There were footsteps, movement through the trees, and I wrapped my free arm protectively around her, gaze darting from tree to tree to find the threat.

Connor stepped into the clearing, in muddy jeans and shoes, a shirt rolled and snaked into his waistband. He must have picked up his clothes while searching for us. His torso was bloodied, punctures and lacerations tracking across his arms, his belly.

Relief crossed his face first—gratitude that I was alive. And then he looked closer, saw Carlie, my arm, her lips around my wrist.
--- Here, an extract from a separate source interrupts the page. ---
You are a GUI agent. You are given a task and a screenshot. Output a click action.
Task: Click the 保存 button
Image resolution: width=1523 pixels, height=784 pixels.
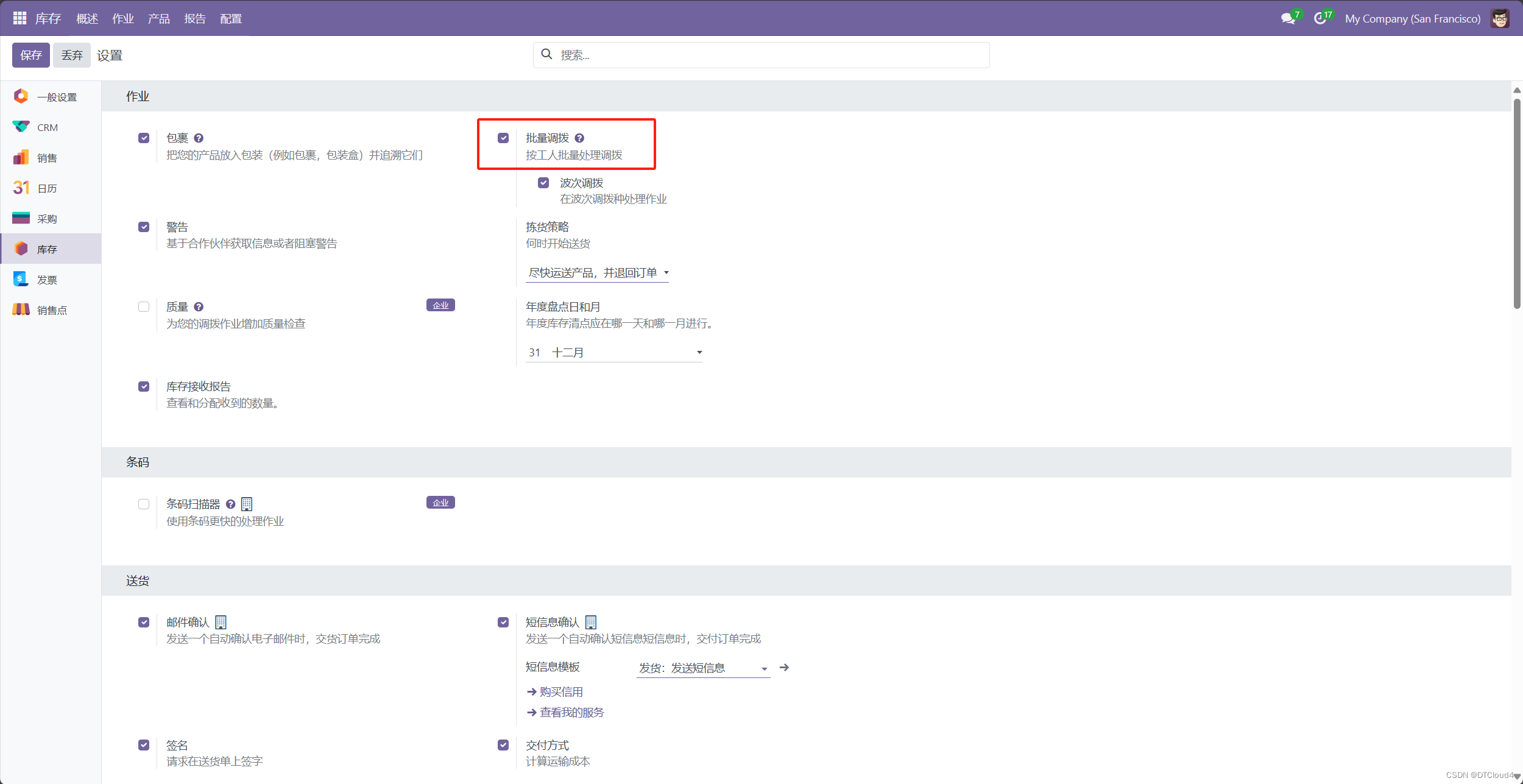tap(30, 55)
His mouth opened, but he didn’t speak, just stared at us until, I guessed, he could comprehend what he was seeing. It would have been a shock, I knew. A horror, probably, to see the girl he considered a little sister bloodied in my arms.

And to watch her drink.

But we were on a schedule, and there was no time to waste. So I had to add insult to injury and hope we’d find our way out the other side. Because while I understood the process, I wasn’t a Master, and Carlie deserved more than my inexperience.

Fortunately, I now knew a vampire, a Master, a physician. I needed his help and hoped he’d be willing to give it.

“I need Ronan,” I told Connor. And hoped he could see the apology in my eyes.

* * *

* * *

  We waited until she stopped drinking, which took only another minute. She detached from my arm and fell back, limp; Connor scooped her into his arms and began to move through the woods.

That he wouldn’t let me carry her, despite the fact that I was fed and healing and he was still injured, was an arrow through my heart. Like he didn’t trust me not to do her further harm.

He didn’t speak, and the silence between us seemed to stretch and strengthen.

She’d survive, I told myself. That was what mattered—that the destruction the clan was wreaking wouldn’t claim another victim. And if Connor and I—the bond that had grown between us—didn’t survive, I’d have to live with that. But that didn’t stop the stutter of my heart or the pain that pierced it.

* * *

* * *

Connor didn’t need the trail to find his way back to the resort, and we made it back in ten minutes. There were shifters everywhere. Nervous, waiting, staring at the column of smoke, or attending to the injured shifters who’d limped their way back from the battlefield.